Inizia venerdì 8 aprile il progetto S.T.I.M.A sulle politiche giovanili

Inizia domani, venerdì 8 aprile, la tappa ragusana del progetto nazionale sulle politiche giovanili “S.T.I.M.A. – Siamo tutti Importanti e Meritevoli di Ascolto” finanziato dal programma europeo Erasmus+ e implementato dall’Agenzia per la Promozione dei Giovani. Fino a domenica 10, quindici ragazzi – selezionati tra tutti coloro che si sono candidati alla partecipazione – verranno formati sulla creazione e gestione di politiche pubbliche e giovanili, su quali sono gli strumenti della partecipazione giovanile, sui concetti di “policy” e “advocacy”, su come funziona il processo decisionale di un Comune, elaborando nel corso della tre giorni proposte, suggerimenti e istanze, che verranno condivise con gli amministratori locali durante alcuni momenti di dialogo e confronto. Cinque partecipanti verranno selezionati per partecipare alla conferenza nazionale sul futuro delle politiche giovanili che si terrà a Napoli dal 2 all’8 maggio.

La tre giorni in programma presso l’auditorium del Centro Commerciale Culturale, sarà coordinata da Roberto Rossetto, presidente dell’Agenzia per la Promozione dei Giovani, insieme all’assessore Clorinda Arezzo, al delegato politiche giovanili Simone Digrandi e a Simone Diquattro, Enrico Bellina Terra e Andrea Manenti dello staff Informagiovani.

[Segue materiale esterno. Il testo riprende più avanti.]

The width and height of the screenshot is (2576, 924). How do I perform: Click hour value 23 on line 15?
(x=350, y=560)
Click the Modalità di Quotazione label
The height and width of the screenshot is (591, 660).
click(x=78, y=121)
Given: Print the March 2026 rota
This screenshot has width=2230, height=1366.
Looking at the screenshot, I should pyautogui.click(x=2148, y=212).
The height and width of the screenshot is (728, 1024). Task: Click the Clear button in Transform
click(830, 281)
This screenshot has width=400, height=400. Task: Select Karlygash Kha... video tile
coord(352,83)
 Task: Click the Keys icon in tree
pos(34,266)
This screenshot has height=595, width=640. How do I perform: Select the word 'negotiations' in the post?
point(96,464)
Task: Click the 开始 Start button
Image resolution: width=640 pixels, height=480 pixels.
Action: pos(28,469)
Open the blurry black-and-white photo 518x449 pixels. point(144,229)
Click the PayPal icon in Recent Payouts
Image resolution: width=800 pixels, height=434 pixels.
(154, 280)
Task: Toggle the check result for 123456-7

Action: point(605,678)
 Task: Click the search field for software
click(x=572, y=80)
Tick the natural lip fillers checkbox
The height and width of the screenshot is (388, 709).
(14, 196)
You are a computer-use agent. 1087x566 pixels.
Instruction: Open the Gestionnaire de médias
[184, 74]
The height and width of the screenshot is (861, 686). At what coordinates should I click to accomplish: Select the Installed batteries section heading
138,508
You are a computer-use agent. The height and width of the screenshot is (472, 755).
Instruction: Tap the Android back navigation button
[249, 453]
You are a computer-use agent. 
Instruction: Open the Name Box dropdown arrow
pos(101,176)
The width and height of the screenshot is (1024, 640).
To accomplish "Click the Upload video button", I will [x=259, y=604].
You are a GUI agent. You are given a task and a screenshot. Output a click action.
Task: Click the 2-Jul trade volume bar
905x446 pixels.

“Quando ho proposto ad APG che uno dei focus Group del progetto si tenesse a Ragusa” – spiega Digrandi – “l’ho fatto sapendo che tanti sono i giovani che all’interno dell’area iblea sono impegnati a vario titolo o comunque interessati al mondo della partecipazione giovanile nei propri comuni di riferimento – i ragazzi infatti provengono da buona parte dei comuni iblei, da Chiaramonte a Vittoria, da Ragusa a Modica, a Comiso, Pozzallo, Santa Croce, presente anche una giovane ricercatrice dell’etneo – E a dimostrazione di questo, non appena abbiamo lanciato la call per le candidature in pochi giorni abbiamo raggiunto tante richieste per i posti disponibili del progetto. Saranno tre giorni straordinari a cui farà seguito la settimana di Napoli, dove i nostri ragazzi si confronteranno con loro colleghi di numerose parti d’Italia, e dove sarà con noi anche la Ministra Dadone.”